**TO DO:**
Whatever the lines below say, output them exactly.

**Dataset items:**
- - -

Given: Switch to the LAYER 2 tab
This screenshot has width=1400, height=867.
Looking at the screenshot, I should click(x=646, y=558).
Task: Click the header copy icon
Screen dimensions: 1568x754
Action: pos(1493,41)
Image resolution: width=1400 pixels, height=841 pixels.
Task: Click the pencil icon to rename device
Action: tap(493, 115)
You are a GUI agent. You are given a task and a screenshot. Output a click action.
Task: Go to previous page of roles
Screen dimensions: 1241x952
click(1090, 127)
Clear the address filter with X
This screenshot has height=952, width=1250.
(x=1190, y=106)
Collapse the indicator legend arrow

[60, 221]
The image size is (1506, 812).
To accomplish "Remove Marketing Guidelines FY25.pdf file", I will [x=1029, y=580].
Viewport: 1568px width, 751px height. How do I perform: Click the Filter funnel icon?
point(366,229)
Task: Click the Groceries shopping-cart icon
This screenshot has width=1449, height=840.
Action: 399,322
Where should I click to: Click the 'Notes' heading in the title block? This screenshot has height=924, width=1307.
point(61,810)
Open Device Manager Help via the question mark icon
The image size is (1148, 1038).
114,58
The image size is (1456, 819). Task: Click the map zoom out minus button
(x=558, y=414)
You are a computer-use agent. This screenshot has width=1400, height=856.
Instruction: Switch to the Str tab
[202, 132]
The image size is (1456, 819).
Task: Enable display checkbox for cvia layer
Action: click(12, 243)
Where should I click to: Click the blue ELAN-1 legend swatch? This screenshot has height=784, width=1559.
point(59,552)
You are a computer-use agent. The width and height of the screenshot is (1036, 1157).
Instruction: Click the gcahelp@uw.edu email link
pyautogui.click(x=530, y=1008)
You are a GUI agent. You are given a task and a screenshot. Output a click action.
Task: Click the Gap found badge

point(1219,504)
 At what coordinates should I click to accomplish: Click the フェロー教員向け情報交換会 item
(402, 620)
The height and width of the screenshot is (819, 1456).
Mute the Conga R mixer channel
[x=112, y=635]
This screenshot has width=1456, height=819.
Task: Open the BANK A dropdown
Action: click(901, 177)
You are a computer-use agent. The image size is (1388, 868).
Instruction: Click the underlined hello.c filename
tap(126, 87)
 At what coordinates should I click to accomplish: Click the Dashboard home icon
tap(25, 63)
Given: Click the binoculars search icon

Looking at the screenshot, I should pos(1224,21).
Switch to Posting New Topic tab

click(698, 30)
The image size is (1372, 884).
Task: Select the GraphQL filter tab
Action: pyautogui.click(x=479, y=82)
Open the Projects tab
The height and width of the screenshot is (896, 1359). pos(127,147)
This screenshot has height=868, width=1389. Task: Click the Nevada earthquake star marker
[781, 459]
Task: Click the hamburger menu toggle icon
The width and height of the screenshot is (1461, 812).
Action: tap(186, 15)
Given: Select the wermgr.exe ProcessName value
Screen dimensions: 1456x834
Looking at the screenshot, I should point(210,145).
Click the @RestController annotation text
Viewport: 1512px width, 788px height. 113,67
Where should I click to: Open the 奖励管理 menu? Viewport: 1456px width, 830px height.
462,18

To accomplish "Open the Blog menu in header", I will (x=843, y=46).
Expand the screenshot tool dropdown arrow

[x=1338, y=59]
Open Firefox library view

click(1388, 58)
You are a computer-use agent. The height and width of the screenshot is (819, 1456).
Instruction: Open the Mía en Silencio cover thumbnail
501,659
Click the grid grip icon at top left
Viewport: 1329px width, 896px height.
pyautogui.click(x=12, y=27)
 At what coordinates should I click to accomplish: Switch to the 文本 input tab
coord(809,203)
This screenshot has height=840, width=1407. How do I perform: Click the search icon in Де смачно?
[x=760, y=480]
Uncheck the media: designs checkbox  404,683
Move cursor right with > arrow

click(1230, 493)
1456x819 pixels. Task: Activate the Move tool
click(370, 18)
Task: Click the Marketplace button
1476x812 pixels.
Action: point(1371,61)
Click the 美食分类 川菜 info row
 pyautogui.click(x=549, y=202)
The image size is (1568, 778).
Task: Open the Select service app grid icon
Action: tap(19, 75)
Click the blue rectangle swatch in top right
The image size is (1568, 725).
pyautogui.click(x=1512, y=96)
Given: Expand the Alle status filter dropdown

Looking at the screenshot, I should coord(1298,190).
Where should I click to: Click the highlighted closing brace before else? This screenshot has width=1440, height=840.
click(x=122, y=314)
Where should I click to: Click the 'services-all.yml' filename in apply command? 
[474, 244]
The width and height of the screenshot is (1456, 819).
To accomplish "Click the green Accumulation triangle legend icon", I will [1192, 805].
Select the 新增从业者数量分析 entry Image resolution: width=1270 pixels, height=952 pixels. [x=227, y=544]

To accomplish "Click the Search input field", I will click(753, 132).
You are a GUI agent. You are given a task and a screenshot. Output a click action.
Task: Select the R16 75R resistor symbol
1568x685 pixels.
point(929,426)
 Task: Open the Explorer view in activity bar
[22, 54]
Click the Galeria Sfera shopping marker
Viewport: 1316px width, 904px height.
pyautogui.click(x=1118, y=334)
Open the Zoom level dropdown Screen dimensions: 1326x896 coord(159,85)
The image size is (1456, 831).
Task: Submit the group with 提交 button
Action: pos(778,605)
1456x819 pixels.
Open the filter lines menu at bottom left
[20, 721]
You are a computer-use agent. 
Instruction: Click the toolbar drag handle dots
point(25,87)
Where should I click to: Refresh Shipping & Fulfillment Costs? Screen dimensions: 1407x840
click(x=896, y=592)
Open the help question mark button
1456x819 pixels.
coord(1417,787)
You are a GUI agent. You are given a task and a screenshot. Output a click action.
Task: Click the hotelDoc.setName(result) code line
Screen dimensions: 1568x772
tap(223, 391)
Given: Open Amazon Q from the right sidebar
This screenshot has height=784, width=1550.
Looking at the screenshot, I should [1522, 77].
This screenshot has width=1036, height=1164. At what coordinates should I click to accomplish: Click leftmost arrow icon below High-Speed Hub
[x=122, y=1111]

- - -

**ANSWER FOR THE TASK:**
Given: Switch to the LAYER 2 tab
This screenshot has width=1400, height=867.
Looking at the screenshot, I should click(x=646, y=558).
Task: Click the header copy icon
Screen dimensions: 1568x754
Action: pos(1493,41)
Image resolution: width=1400 pixels, height=841 pixels.
Task: Click the pencil icon to rename device
Action: tap(493, 115)
You are a GUI agent. You are given a task and a screenshot. Output a click action.
Task: Go to previous page of roles
Screen dimensions: 1241x952
click(1090, 127)
Clear the address filter with X
This screenshot has height=952, width=1250.
(x=1190, y=106)
Collapse the indicator legend arrow

[60, 221]
The image size is (1506, 812).
To accomplish "Remove Marketing Guidelines FY25.pdf file", I will [x=1029, y=580].
Viewport: 1568px width, 751px height. How do I perform: Click the Filter funnel icon?
point(366,229)
Task: Click the Groceries shopping-cart icon
This screenshot has width=1449, height=840.
Action: 399,322
Where should I click to: Click the 'Notes' heading in the title block? This screenshot has height=924, width=1307.
point(61,810)
Open Device Manager Help via the question mark icon
The image size is (1148, 1038).
114,58
The image size is (1456, 819). Task: Click the map zoom out minus button
(x=558, y=414)
You are a computer-use agent. This screenshot has width=1400, height=856.
Instruction: Switch to the Str tab
[202, 132]
The image size is (1456, 819).
Task: Enable display checkbox for cvia layer
Action: click(12, 243)
Where should I click to: Click the blue ELAN-1 legend swatch? This screenshot has height=784, width=1559.
point(59,552)
You are a computer-use agent. The width and height of the screenshot is (1036, 1157).
Instruction: Click the gcahelp@uw.edu email link
pyautogui.click(x=530, y=1008)
You are a GUI agent. You are given a task and a screenshot. Output a click action.
Task: Click the Gap found badge

point(1219,504)
 At what coordinates should I click to accomplish: Click the フェロー教員向け情報交換会 item
(402, 620)
The height and width of the screenshot is (819, 1456).
Mute the Conga R mixer channel
[x=112, y=635]
This screenshot has width=1456, height=819.
Task: Open the BANK A dropdown
Action: click(901, 177)
You are a computer-use agent. The image size is (1388, 868).
Instruction: Click the underlined hello.c filename
tap(126, 87)
 At what coordinates should I click to accomplish: Click the Dashboard home icon
tap(25, 63)
Given: Click the binoculars search icon

Looking at the screenshot, I should pos(1224,21).
Switch to Posting New Topic tab

click(698, 30)
The image size is (1372, 884).
Task: Select the GraphQL filter tab
Action: pyautogui.click(x=479, y=82)
Open the Projects tab
The height and width of the screenshot is (896, 1359). pos(127,147)
This screenshot has height=868, width=1389. Task: Click the Nevada earthquake star marker
[781, 459]
Task: Click the hamburger menu toggle icon
The width and height of the screenshot is (1461, 812).
Action: tap(186, 15)
Given: Select the wermgr.exe ProcessName value
Screen dimensions: 1456x834
Looking at the screenshot, I should point(210,145).
Click the @RestController annotation text
Viewport: 1512px width, 788px height. 113,67
Where should I click to: Open the 奖励管理 menu? Viewport: 1456px width, 830px height.
462,18

To accomplish "Open the Blog menu in header", I will (x=843, y=46).
Expand the screenshot tool dropdown arrow

[x=1338, y=59]
Open Firefox library view

click(1388, 58)
You are a computer-use agent. The height and width of the screenshot is (819, 1456).
Instruction: Open the Mía en Silencio cover thumbnail
501,659
Click the grid grip icon at top left
Viewport: 1329px width, 896px height.
pyautogui.click(x=12, y=27)
 At what coordinates should I click to accomplish: Switch to the 文本 input tab
coord(809,203)
This screenshot has height=840, width=1407. How do I perform: Click the search icon in Де смачно?
[x=760, y=480]
Uncheck the media: designs checkbox  404,683
Move cursor right with > arrow

click(1230, 493)
1456x819 pixels. Task: Activate the Move tool
click(370, 18)
Task: Click the Marketplace button
1476x812 pixels.
Action: point(1371,61)
Click the 美食分类 川菜 info row
 pyautogui.click(x=549, y=202)
The image size is (1568, 778).
Task: Open the Select service app grid icon
Action: tap(19, 75)
Click the blue rectangle swatch in top right
The image size is (1568, 725).
pyautogui.click(x=1512, y=96)
Given: Expand the Alle status filter dropdown

Looking at the screenshot, I should coord(1298,190).
Where should I click to: Click the highlighted closing brace before else? This screenshot has width=1440, height=840.
click(x=122, y=314)
Where should I click to: Click the 'services-all.yml' filename in apply command? 
[474, 244]
The width and height of the screenshot is (1456, 819).
To accomplish "Click the green Accumulation triangle legend icon", I will [1192, 805].
Select the 新增从业者数量分析 entry Image resolution: width=1270 pixels, height=952 pixels. [x=227, y=544]

To accomplish "Click the Search input field", I will click(753, 132).
You are a GUI agent. You are given a task and a screenshot. Output a click action.
Task: Select the R16 75R resistor symbol
1568x685 pixels.
point(929,426)
 Task: Open the Explorer view in activity bar
[22, 54]
Click the Galeria Sfera shopping marker
Viewport: 1316px width, 904px height.
pyautogui.click(x=1118, y=334)
Open the Zoom level dropdown Screen dimensions: 1326x896 coord(159,85)
The image size is (1456, 831).
Task: Submit the group with 提交 button
Action: pos(778,605)
1456x819 pixels.
Open the filter lines menu at bottom left
[20, 721]
You are a computer-use agent. 
Instruction: Click the toolbar drag handle dots
point(25,87)
Where should I click to: Refresh Shipping & Fulfillment Costs? Screen dimensions: 1407x840
click(x=896, y=592)
Open the help question mark button
1456x819 pixels.
coord(1417,787)
You are a GUI agent. You are given a task and a screenshot. Output a click action.
Task: Click the hotelDoc.setName(result) code line
Screen dimensions: 1568x772
tap(223, 391)
Given: Open Amazon Q from the right sidebar
This screenshot has height=784, width=1550.
Looking at the screenshot, I should [1522, 77].
This screenshot has width=1036, height=1164. At what coordinates should I click to accomplish: Click leftmost arrow icon below High-Speed Hub
[x=122, y=1111]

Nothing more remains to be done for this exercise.